Tarih: 26 Ağustos 1071. Anadolu'nun ve Rumeli'nin kapılarını açan Malazgirt Zaferi'nin mahiyetini, özünü kavrayamayan, "Türk"ü kavrayamaz... "Türk" Anadolu'yu ve Rumeli'yi Malazgirt Zaferi'yle vatan edinmiştir. Anadolu Türk yurdu olduktan sonra, Avrupa Türk'ü tanımış ve Selçuklu sahasına, sonra Osmanlı sahasına "Türk" demiştir. (Türk, kendisine "Türk" demezse, Avrupa, niçin bu sıfatı kullansın ki... "Türk"ü silmeye kalkışan art niyetli, emperyalistlerin maşası "siyasî İslâmcılar"a aldanmayalım. Açın Fars asıllı Nizamülmülk'ün Siyasetname'sini... Kitabını "Türk" mantığı üzerine kurmuştur ve vezirliğini yaptığı Alparslan'ın "Türk" vurgusunu kitabında hususiyetle işlemiştir.)

Son zamanlarda dikkat etiniz mi? Binali Yıldırım'ı geçiyorum, o ısrarla "Türk milleti" diyor, Reis de, 15 Temmuz'dan sonra sıklıkla şuurlu olarak "Türk milleti" demeye başlamıştır. Bir ara kendilerine "Bu Vatanın Evlatları" diyen kişi veya grup, 15 Temmuz'da darbeye direnişi, HDP/PKK diliyle "halklar"a mal etmeye kalkışmış, televizyon kanallarına ilânlar vermiş, bir sürü etnisite sıralamıştı. Biz şiddetle tenkit etmiştik. Herhâlde, "yukarılardan" müdahale edildi ki, sonra "parçalama" ilânı kesildi.

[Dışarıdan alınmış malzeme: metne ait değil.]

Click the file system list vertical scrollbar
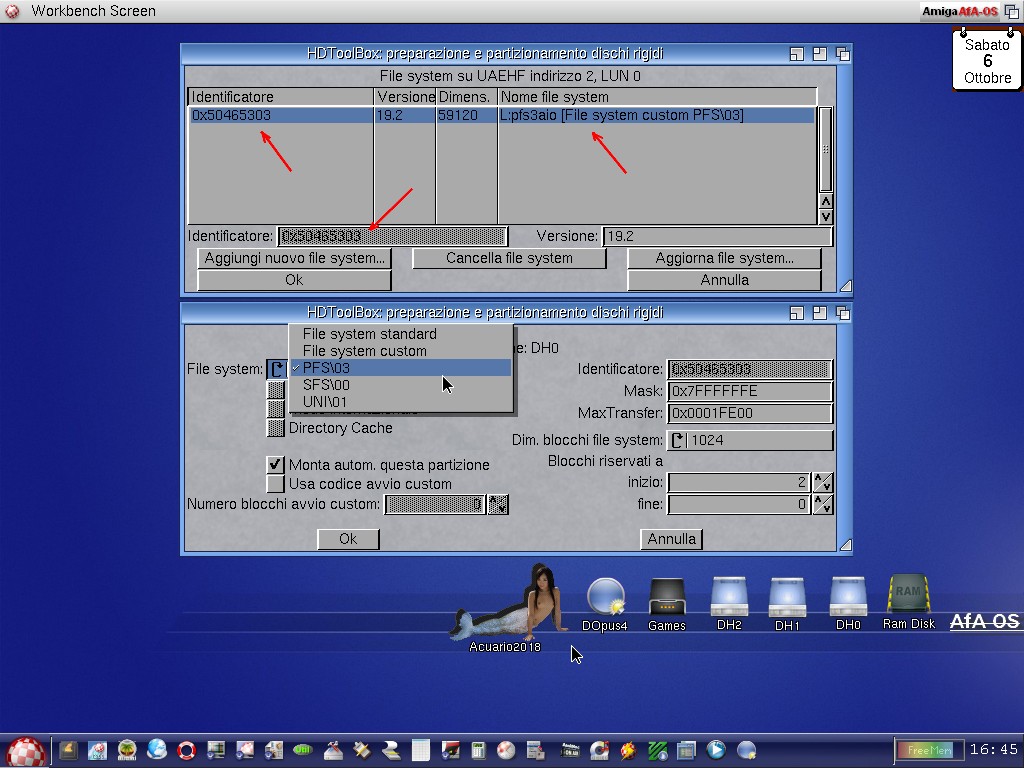1024x768 pixels. tap(825, 150)
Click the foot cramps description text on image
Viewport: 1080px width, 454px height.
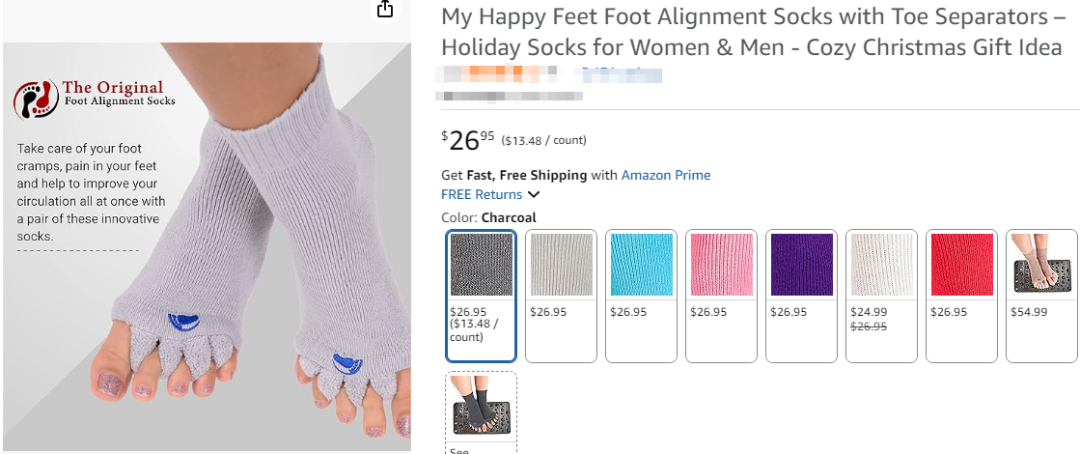(x=90, y=192)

Malazgirt, bazı Anadolucu grupların da hareket noktasıdır. (Burada, bir iki defa yazdım: 1924-1925 yılları arasında Mükremin Halil (Yınanç), Mehmet Halit (Bayrı), Hilmi Ziya (Ülken), Ziyaeddin Fahri (Fındıkoğlu) ve sonra tanınacak daha birçok isim -Necip Fazıl'ın koşmaları da bu dergide yayınlanmıştır- dönemin M. Kemal muhalifi Hüseyin Avni (Ulaş)'nin maddî desteğiyle Anadolu Mecmuası'nı çıkarmıştı. Anadoluculuğun başlangıcını anlamak için, 12 sayılık bu dergi mühim. Tamamını Dr. A. Zeki İzgöer'le yeni harflere aktardığımızı bir daha hatırlatayım. TTK yayını.)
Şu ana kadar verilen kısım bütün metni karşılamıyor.